Mon Fils, le général Lauriston mande que l’avant-garde du prince Jean paraît se diriger sur OEdenburg, ou du moins qu’au lieu de passer par Körmönd, il s’est dirigé entre Körmönd et OEdenburg par Rechnitz; ce qui ferait supposer que ce corps veut se rallier sur Raab, el qu’alors, voulant prendre la route de Körmönd, il se fait éclairer sur sa gauche à sept ou huit lieues de Körmönd. Il n’y a rien d’impossible même que, instruit par les habitants du pays du peu de troupes qu’il y a à OEdenburg, il veuille tenter un coup de main sur cette ville. Je ne vois pas d’inconvénient que vous portiez votre quartier général à OEdenburg (le général Grouchy peut s’y porter sans passer par Neustadt), et que vous vous mettiez à la poursuite du prince Jean pour lui couper la retraite, avec la seule condition de veiller à ce qu’il ne passe pas sur votre droite, c’est-à-dire entre vous et Bruck, ou entre OEdenburg et Neustadt. Le général Lau riston, qui a trois beaux régiments de cavalerie, pourra rester avec vous, et le général Montbrun, qui est à Bruck, avec une division de cavalerie, pourra combiner son mouvement avec le vôtre. Je vous laisse le maître de vous porter à OEdenburg, sans vous donner d’ordre précis, parce que je suppose que vous avez reçu de Graz, par le général Grouchy, et des postes que vous avez sur la droite, des nouvelles qui vous mettent à même d’agir selon mes intentions, qui sont renfermées dans cette idée: que vous tâchiez de faire du mal au prince Jean. Vous le pouvez, s’il se retire sur Raab; vous ne pouvez rien, sans être obligé à de trop grands mouvements qui vous éloigneraient de l’armée, s’il se retire sur Pest. Enfin à OEdenburg vous ne serez pas plus éloigné de l’armée que de Neustadt. Encore un coup, il suffit que rien ne passe sur votre droite et ne vous coupe d’avec Bruck et le général Macdonald. Vous devez savoir ce qu’il y a à Friedberg et à Hartberg.

 

Ebersdorf, 4 juin 1809, six heures du soir.

A Eugène Napoléon, vice-roi d’Italie, à OEdenburg

Mon Fils, un individu est arrivé à Vienne, se disant congédié par l’archiduc Jean; il faisait partie de son imprimerie; voici ce qu’il dit : « L’archiduc Jean, ayant appris qu’un corps de Français allait  au-devant de lui, sur Graz, a fait un mouvement rétrograde vers Körmönd, où il était le 1er juin.
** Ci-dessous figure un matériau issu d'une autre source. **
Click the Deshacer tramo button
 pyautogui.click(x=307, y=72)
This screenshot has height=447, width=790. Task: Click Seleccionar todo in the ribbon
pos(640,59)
Ce jour-là, il nous a tous licenciés. Un garçon imprimeur, venant hier de Trieste, a fait une description de l’armée autrichienne, qu’il présente comme étant dans l’état le plus pitoyable. »

 

Ebersdorf, 4 juin 1809, six heures du soir.

A Eugène Napoléon, vice-roi d’Italie, à OEdenburg

Mon Fils, je vois par votre lettre du 4 que vous êtes arrivé de bonne heure à OEdenburg. Votre corps sera beaucoup mieux établi là, étant dans un pays de ressources. Prenez vos mesures pour avoir huit jours de pain en réserve. Faites construire des fours à OEdenburg, si cela est nécessaire, pour faire faire du pain biscuité, afin que, lorsque vous rejoindrez l’armée, vous n’ayez pas besoin de nos magasins.

Faites-moi connaître où vous avez placé votre grand parc.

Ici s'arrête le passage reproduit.